Work request 1:
Reproduce word for word the part of the figure captions on oocyte cholesterol that opens with the words "Zona-intact ovulated oocytes were pretreated" and closes with "Caveolin-1 in the mouse oocyte.".
Work request 2:
Continue the figure captions on oocyte cholesterol from the point where they stop.

Text block:
....................

Figure 4. Subcellular localization of BODIPY-Cholesterol in the mouse oocyte.

Zona-intact ovulated oocytes were incubated with the fluorescent cholesterol probe for 15 min at 37°C. (A,B) Oocytes continuously incubated with BPY-Chol were imaged at 15 and 50 min. (D,E) Pulse-chase experiment. After incubation, BPY-Chol was washed and followed in time. (C,F) Fluorescence intensity quantified with ImageJ software. The bars represent the mean ± SEM of a total of 15 oocytes for continuous exposition experiment and 15 oocytes for pulse-chase experiment. Comparison of mean values for each subcellular compartment over time was performed using Student t test. Asterisks denote significant differences (P<0.01). Fluorescence of oocytes measured after 90 min was normalized to 100%.

Figure 5. Effect of cholesterol depletion and repletion on oocyte cholesterol content.

Zona-intact ovulated oocytes were pretreated with 15 mM MβCD for 30 min at 37°C to remove cholesterol. Cholesterol repletion was carried out incubating MβCD-treated oocytes with MβCD/Chol complexes. After depletion/repletion treatment, oocytes were washed and incubated with BPY-Chol for 15 min at 37°C. (A) Control, (B) depleted and, (C) depleted/repleted oocytes labeled with BPY-Chol. (D) Fluorescence intensity quantified with ImageJ software. Bars represent the mean ± SEM of 3 independent experiments from a total of 14 control oocytes, 23 depleted oocytes, and 17 depleted/repleted oocytes. Comparison of mean values was performed using Bonferroni test. Different letters (a-b) denote significant differences (P<0.05).

Figure 6. Presence of the raft markers GM1, Flotillin-2 and Caveolin-1 in the mouse oocyte.

....................

Available data:
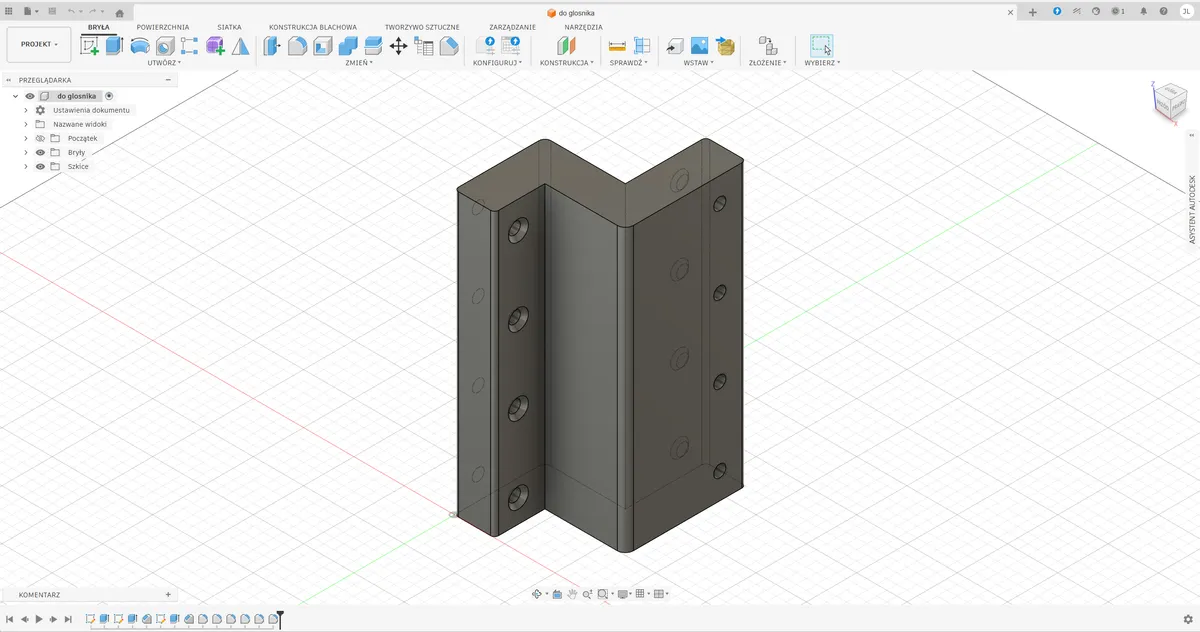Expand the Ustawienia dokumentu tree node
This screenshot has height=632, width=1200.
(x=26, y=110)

....................

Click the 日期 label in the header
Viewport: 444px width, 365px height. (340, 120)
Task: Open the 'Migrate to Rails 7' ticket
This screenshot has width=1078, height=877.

....................

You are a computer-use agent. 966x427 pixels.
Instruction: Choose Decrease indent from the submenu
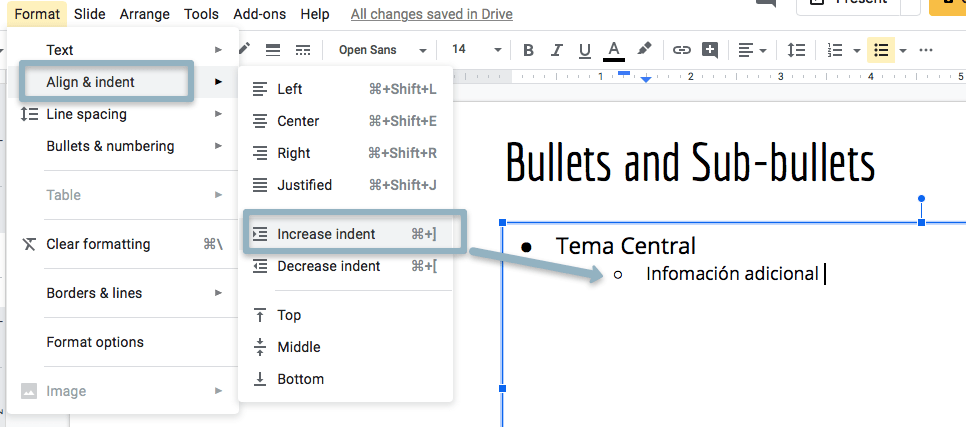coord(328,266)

....................

Reply 1:
Zona-intact ovulated oocytes were pretreated with 15 mM MβCD for 30 min at 37°C to remove cholesterol. Cholesterol repletion was carried out incubating MβCD-treated oocytes with MβCD/Chol complexes. After depletion/repletion treatment, oocytes were washed and incubated with BPY-Chol for 15 min at 37°C. (A) Control, (B) depleted and, (C) depleted/repleted oocytes labeled with BPY-Chol. (D) Fluorescence intensity quantified with ImageJ software. Bars represent the mean ± SEM of 3 independent experiments from a total of 14 control oocytes, 23 depleted oocytes, and 17 depleted/repleted oocytes. Comparison of mean values was performed using Bonferroni test. Different letters (a-b) denote significant differences (P<0.05).

Figure 6. Presence of the raft markers GM1, Flotillin-2 and Caveolin-1 in the mouse oocyte.

Reply 2:
(A) Plasma membrane localization of the raft marker lipid GM1 assessed by incubation of living oocytes with CTB-AF⁴⁸⁸. (B) Indirect immunofluorescence detection in fixed oocytes and immunoblot detection in whole oocyte lysates of flotillin-2 and (C) caveolin-1. Fluorescence staining was performed in a total of 35 oocytes for GM1, 13 oocytes for flotillin-2 (Flot-2), and 10 oocytes for caveolin-1 (Cav-1). For the Western blots, numbers to the left of each panel indicate the molecular weight of the protein. A total of 120 (Flot-2) and 470 oocytes (Cav-1) were pooled and lysed. 3T3 cell lysates were used as positive controls.

Figure 7. Electron micrographs of caveolae-like microdomains in the mouse oocyte.

Ultrastructural plasma membrane with a caveolae-like invagination. OC: Oocyte Cytoplasm; PM: Plasma Membrane; PVS: PeriVitelline Space; C: Caveola; ZP: Zona Pellucida.

Figure 8. Effect of cholesterol depletion on c-Src and CD9 subcellular localization. Src-family kinase role on second polar body extrusion.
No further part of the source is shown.